Reproduce the records verbatim, from the line containing "Task: Click the red Delete Role X icon" up to and including the line containing "[104, 1091]", and nothing more.

--- DATA SHOWN ---

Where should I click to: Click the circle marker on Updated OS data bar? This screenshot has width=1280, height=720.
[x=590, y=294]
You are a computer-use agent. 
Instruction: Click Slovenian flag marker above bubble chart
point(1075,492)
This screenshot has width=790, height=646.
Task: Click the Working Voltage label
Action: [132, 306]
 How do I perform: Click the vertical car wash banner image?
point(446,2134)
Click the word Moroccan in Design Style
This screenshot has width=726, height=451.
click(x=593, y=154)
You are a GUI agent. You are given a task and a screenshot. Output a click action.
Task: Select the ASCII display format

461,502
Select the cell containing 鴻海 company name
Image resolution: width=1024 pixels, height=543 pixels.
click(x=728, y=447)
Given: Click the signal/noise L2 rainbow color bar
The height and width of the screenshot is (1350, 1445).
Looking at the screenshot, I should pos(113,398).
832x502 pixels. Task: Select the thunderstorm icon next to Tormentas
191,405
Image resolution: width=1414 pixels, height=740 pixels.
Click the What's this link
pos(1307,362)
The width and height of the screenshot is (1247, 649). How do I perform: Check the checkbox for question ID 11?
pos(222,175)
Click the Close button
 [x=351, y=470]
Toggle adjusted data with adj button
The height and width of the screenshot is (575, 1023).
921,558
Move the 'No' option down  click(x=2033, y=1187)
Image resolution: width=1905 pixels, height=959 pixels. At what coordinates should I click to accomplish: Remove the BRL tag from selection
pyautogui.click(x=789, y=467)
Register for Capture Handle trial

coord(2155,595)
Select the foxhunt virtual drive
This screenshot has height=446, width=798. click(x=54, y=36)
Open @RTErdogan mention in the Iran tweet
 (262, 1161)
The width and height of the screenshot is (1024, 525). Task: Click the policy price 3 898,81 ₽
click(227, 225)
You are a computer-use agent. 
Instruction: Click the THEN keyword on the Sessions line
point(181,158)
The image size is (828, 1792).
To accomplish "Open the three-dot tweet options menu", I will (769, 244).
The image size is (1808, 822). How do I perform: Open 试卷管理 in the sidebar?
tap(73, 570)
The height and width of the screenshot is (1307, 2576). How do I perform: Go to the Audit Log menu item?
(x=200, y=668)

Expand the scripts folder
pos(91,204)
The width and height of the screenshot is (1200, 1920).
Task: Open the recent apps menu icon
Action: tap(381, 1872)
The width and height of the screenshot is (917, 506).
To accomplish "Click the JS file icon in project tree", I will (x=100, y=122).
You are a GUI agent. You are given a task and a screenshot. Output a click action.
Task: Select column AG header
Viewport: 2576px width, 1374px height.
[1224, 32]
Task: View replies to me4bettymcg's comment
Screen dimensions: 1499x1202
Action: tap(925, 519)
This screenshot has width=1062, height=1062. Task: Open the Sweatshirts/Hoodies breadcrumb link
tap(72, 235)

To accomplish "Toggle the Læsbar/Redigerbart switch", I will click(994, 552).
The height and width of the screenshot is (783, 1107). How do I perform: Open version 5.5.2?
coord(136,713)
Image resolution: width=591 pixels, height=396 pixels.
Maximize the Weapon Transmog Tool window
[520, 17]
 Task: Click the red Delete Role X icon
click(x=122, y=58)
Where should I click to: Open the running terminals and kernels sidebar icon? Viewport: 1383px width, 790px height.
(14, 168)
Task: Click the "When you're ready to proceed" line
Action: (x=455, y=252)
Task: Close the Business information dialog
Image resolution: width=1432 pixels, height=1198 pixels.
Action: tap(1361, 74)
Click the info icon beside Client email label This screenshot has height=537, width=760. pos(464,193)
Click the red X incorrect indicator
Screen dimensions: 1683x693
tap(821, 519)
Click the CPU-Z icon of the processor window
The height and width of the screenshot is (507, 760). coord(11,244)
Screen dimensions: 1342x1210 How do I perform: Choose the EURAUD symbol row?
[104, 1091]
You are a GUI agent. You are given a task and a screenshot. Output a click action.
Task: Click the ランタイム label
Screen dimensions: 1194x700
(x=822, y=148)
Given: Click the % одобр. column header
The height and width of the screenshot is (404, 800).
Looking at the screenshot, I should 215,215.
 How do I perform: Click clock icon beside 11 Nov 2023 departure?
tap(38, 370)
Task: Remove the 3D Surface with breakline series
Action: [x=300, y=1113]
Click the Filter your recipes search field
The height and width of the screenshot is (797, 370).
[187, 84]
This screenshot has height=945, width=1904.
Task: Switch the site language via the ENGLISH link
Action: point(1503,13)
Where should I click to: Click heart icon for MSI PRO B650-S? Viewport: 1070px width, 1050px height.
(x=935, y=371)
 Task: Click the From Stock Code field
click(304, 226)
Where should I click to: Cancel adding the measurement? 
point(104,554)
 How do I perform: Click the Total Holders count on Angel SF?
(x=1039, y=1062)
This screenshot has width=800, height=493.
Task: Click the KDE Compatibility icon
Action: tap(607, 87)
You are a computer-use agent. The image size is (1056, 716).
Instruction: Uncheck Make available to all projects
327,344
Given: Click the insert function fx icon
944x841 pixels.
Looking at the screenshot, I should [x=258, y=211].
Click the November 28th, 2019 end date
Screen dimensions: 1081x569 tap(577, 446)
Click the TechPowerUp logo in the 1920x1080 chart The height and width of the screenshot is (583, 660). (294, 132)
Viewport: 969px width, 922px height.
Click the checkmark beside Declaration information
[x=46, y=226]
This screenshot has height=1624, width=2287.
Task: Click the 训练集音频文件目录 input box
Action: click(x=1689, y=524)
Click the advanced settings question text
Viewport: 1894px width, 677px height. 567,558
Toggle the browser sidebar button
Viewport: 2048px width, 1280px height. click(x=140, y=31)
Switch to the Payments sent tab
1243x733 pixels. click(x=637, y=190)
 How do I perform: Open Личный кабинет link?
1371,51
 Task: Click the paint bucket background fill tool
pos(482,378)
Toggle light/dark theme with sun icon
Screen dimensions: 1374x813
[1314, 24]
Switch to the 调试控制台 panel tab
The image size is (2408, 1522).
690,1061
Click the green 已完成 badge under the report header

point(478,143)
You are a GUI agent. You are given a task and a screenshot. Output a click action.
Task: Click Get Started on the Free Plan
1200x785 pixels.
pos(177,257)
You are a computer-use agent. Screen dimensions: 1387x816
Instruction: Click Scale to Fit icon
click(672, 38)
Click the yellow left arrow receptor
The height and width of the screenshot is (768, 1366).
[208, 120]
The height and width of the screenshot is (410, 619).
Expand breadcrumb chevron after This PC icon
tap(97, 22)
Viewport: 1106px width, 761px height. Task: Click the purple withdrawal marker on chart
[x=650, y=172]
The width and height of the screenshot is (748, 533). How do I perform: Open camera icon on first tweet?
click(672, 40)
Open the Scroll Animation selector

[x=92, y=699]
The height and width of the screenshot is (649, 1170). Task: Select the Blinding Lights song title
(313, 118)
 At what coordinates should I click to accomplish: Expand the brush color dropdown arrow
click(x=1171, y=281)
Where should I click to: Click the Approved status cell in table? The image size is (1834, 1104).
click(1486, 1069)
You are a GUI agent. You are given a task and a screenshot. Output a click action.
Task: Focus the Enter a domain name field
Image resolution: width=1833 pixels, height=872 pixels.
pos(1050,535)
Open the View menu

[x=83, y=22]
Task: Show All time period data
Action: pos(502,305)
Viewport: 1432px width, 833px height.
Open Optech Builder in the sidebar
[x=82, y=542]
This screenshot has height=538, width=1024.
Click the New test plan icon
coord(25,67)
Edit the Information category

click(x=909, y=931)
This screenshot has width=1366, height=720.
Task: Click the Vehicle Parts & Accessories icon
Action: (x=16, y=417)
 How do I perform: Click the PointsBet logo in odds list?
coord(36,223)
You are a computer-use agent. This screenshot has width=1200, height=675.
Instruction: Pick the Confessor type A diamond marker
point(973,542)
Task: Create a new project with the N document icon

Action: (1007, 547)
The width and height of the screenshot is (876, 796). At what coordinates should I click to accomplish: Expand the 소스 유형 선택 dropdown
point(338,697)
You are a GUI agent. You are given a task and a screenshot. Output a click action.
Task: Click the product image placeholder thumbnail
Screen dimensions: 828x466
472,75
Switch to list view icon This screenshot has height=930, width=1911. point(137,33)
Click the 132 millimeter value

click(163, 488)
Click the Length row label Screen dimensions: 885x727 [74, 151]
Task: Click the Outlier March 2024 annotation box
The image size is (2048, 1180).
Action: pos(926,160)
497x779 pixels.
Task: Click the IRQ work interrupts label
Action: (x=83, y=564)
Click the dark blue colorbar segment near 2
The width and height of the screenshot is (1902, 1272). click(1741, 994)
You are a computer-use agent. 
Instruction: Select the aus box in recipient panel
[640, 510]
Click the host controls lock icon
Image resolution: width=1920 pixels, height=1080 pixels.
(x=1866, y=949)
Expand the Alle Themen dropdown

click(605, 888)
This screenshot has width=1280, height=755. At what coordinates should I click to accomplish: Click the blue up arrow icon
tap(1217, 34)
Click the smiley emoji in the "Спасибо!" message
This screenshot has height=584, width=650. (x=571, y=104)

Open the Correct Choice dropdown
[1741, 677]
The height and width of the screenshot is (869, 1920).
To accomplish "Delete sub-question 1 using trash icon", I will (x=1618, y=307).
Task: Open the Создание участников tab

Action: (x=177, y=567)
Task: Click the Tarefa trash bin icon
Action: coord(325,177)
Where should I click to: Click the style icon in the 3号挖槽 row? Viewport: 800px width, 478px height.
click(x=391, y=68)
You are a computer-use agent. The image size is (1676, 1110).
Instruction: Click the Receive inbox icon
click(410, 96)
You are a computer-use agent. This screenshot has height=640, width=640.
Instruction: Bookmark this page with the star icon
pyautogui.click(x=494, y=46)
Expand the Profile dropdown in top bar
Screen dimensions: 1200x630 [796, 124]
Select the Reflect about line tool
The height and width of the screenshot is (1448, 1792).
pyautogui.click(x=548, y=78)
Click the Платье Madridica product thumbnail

---

• TASK RESPONSE:
 Task: Click the red Delete Role X icon
click(x=122, y=58)
Where should I click to: Open the running terminals and kernels sidebar icon? Viewport: 1383px width, 790px height.
(14, 168)
Task: Click the "When you're ready to proceed" line
Action: (x=455, y=252)
Task: Close the Business information dialog
Image resolution: width=1432 pixels, height=1198 pixels.
Action: tap(1361, 74)
Click the info icon beside Client email label This screenshot has height=537, width=760. pos(464,193)
Click the red X incorrect indicator
Screen dimensions: 1683x693
tap(821, 519)
Click the CPU-Z icon of the processor window
The height and width of the screenshot is (507, 760). coord(11,244)
Screen dimensions: 1342x1210 How do I perform: Choose the EURAUD symbol row?
[104, 1091]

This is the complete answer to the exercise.